I Love a Piano currently runs at the Third Avenue Playhouse, a Stage Door Theatre musical revue of the early songs of Irving Berlin conceived and directed by James Valcq, co-artistic director at TAP. The show features a piano center stage around which Berlin’s songs are performed by four costumed actors, including the director, who not only plays the keyboard but sings and dances as well.

Berlin was born in 1888 to parents who immigrated to New York to escape religious persecution in Russia. He published his first song in 1907, wrote 1,500 during his 60-year career, and when he passed away in 1989, was regarded as one of the greatest songwriters in America. Among his hits are “God Bless America,” “White Christmas,” “Easter Parade,” “There’s No Business Like Show Business,” “Blue Skies,” and “I’ve Got My Love to Keep Me Warm,” tunes now more likely to be hummed by those of a certain age.

Irving Berlin

Irving Berlin. Submitted photo.

Valcq narrowed song choices to 50 for his revue, concentrating on the early part of the 20th century, grouping them according to themes, resulting in, he wrote, “not a story in the linear sense” but each song serving as “a vivid snapshot and the whole show as a treasured photograph album.”

Berlin’s song “I Love a Piano” not only names the revue, but begins the show, as the singers provide a brief introduction to the composer’s life. The first act continues with sections labeled The Melting Pot, Vaudeville, and Ragtime. Act two features The Great War (WWI) and The (Ziegfeld) Follies.

Valcq crafted his musical well, a high energy and fast paced production with a nearly seamless blend of songs. He is joined by Cynthia Cobb, Katherine Duffy (Stage Door’s artist in residence), and Ryan Patrick Shaw (artistic associate at TAP), all singing and dancing and grinning like troopers.

The performers’ costumes suggest the first three decades of the last century, and along with props and the carefully choreographed movement, underscore impressive singing and dancing.

Highlights of the show include Duffy’s humorous rendition of, “You’d Be Surprised,” her voice and mannerisms capturing the innocent ingenue sexiness of those times.
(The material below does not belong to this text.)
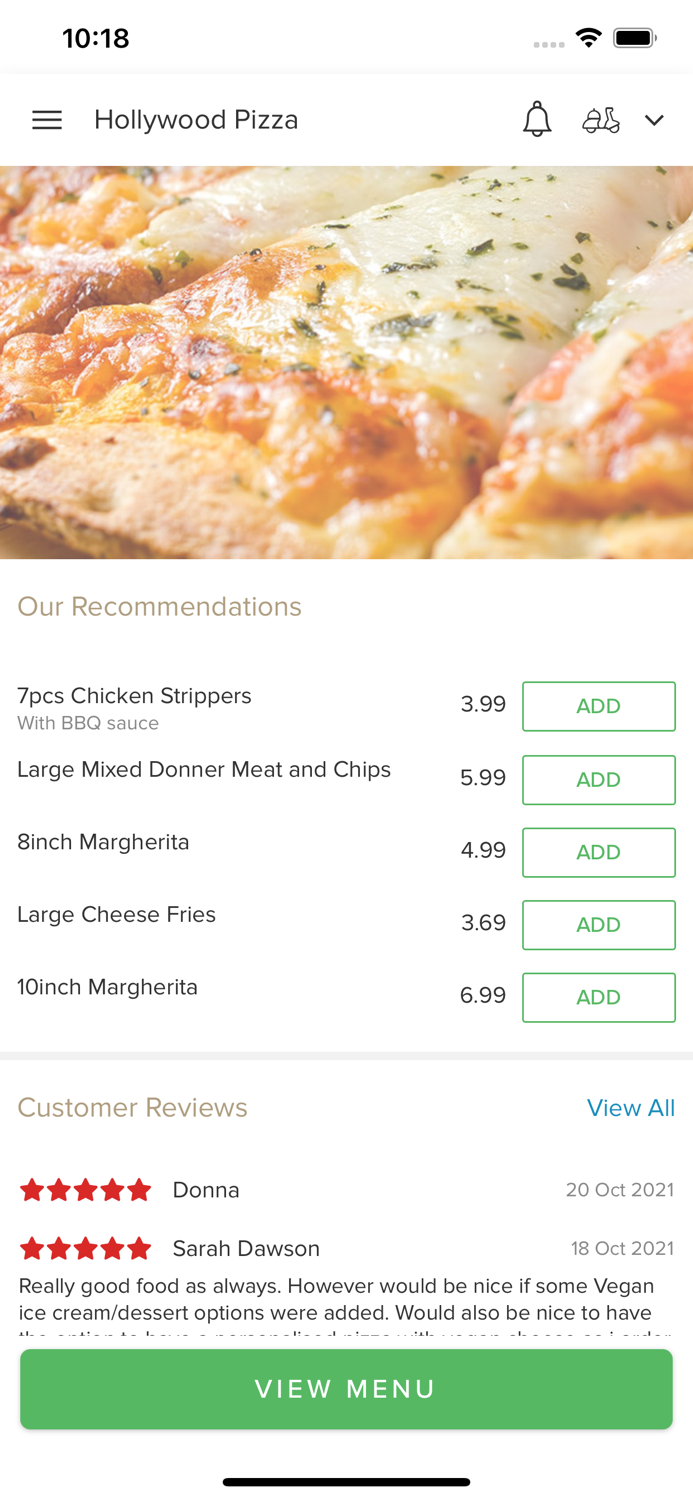Screen dimensions: 693x1500
Task: Open notifications via the bell icon
Action: click(538, 119)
Likewise, Shaw offers a hardy All-American earnestness in tunes such as “Dear Mayme, I Love You.”

Cobb’s lyrical voice soars, at times soulful as in her emotional performance of Berlin’s classic, “What’ll I Do.”

I Love a piano

Cynthia Cobb, Ryan Patrick Shaw, Katherine Duffy and James Valcq. Photo by Edward DiMaio.

However, Valcq steals the show, not only with his keyboard skills, but with his vocal and tap dancing talent. He amused the audience with his elfin antics, singing “Oh! How I Hate to Get Up in the Morning,” and his quiet sensitivity in, “When I Leave This World Behind.”
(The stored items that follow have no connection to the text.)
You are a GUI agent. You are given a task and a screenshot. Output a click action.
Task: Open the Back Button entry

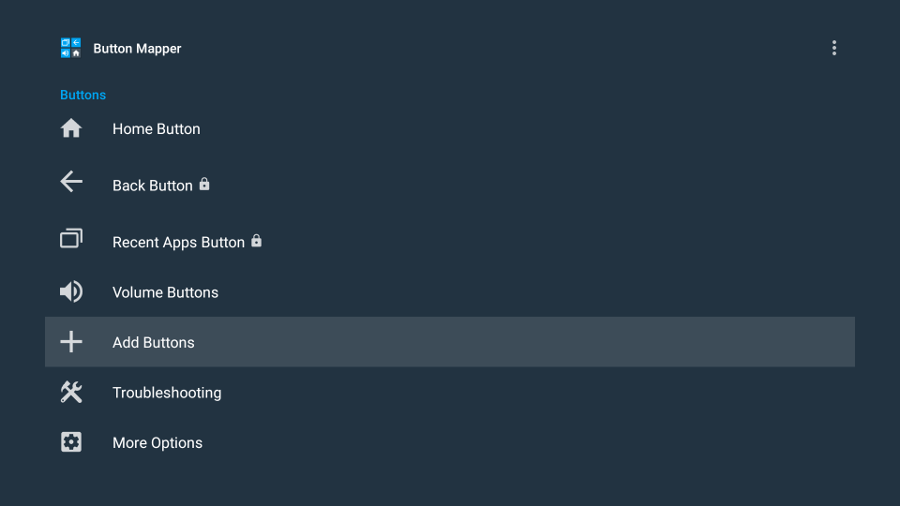click(450, 185)
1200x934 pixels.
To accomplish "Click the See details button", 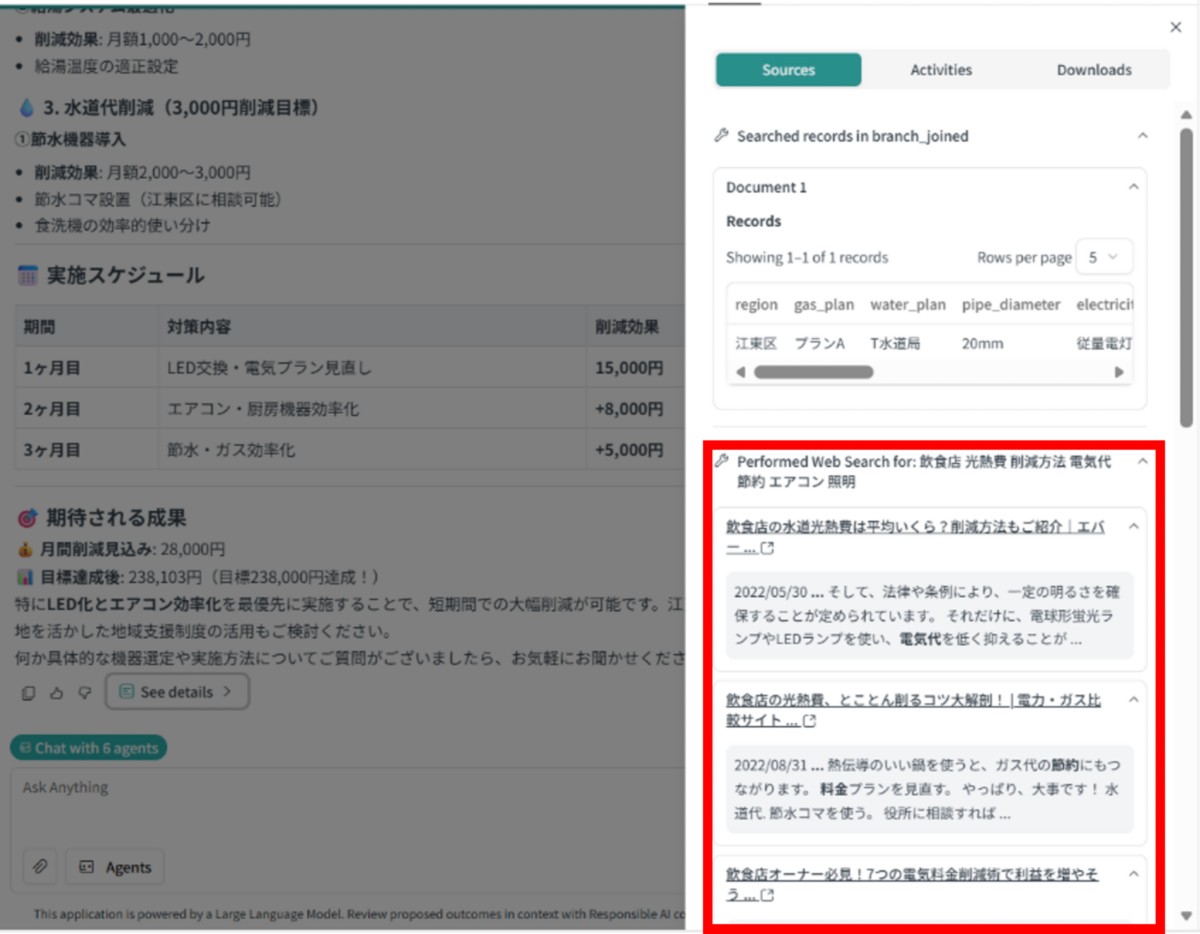I will pos(177,691).
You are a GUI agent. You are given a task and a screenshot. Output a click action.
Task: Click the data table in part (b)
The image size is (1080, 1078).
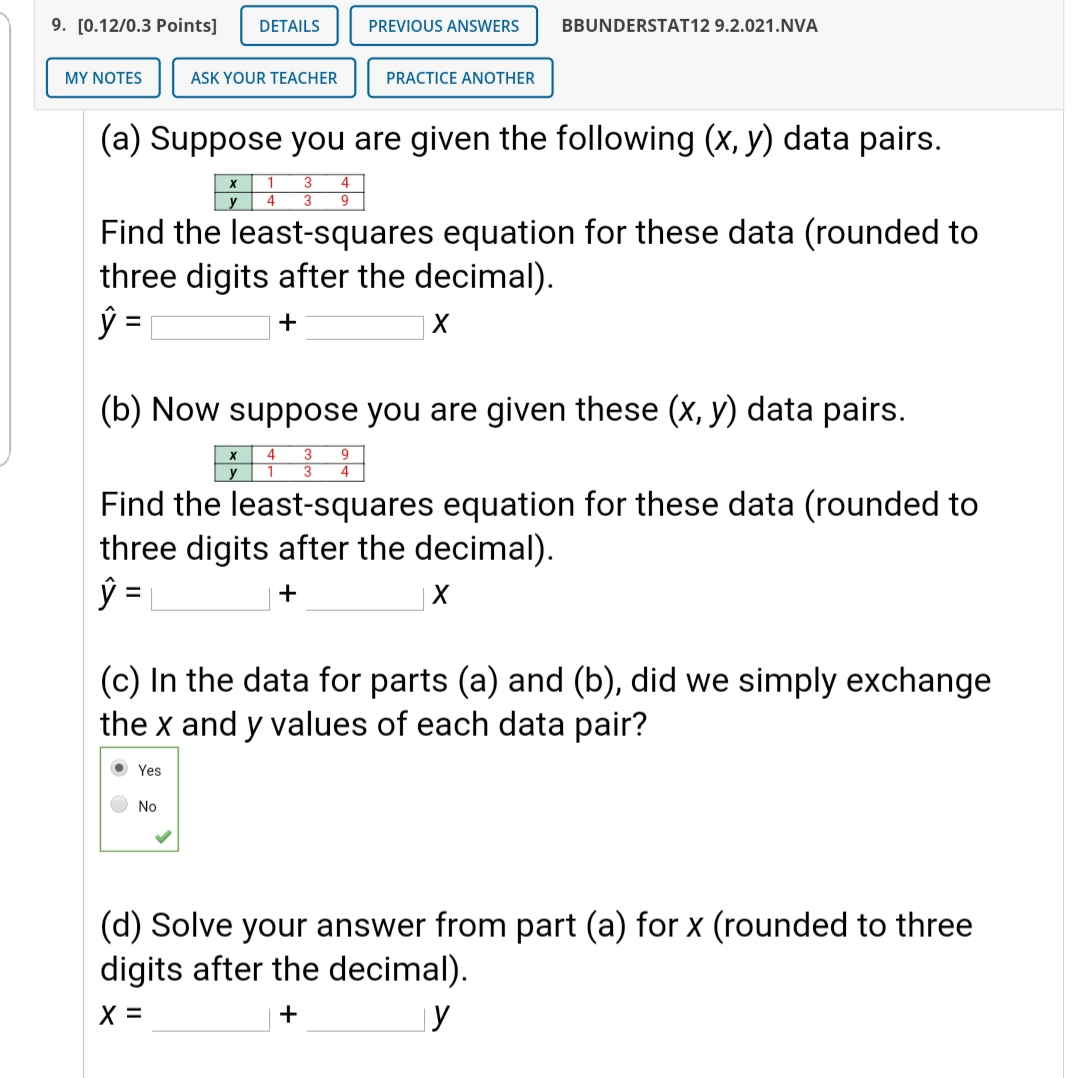[289, 463]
While a number of the tunes in the show are among Berlin’s lesser known works, several continue to be a part of popular culture, including “Play a Simple Melody,” “Alexander’s Ragtime Band,” and “A Pretty Girl Is Like a Melody.” But even those old tunes new to the ears of the audience are equally enjoyable both because of their novelty and the quality of this performance.

While I Love a Piano stands comfortably on its own as entertainment, those who are nostalgia buffs, fans of old movies and early recordings, will especially appreciate the show. Nonetheless, everyone will smile at this visit to a time when life seemed simpler and more innocent, when boys got their girls and endings were almost always happy.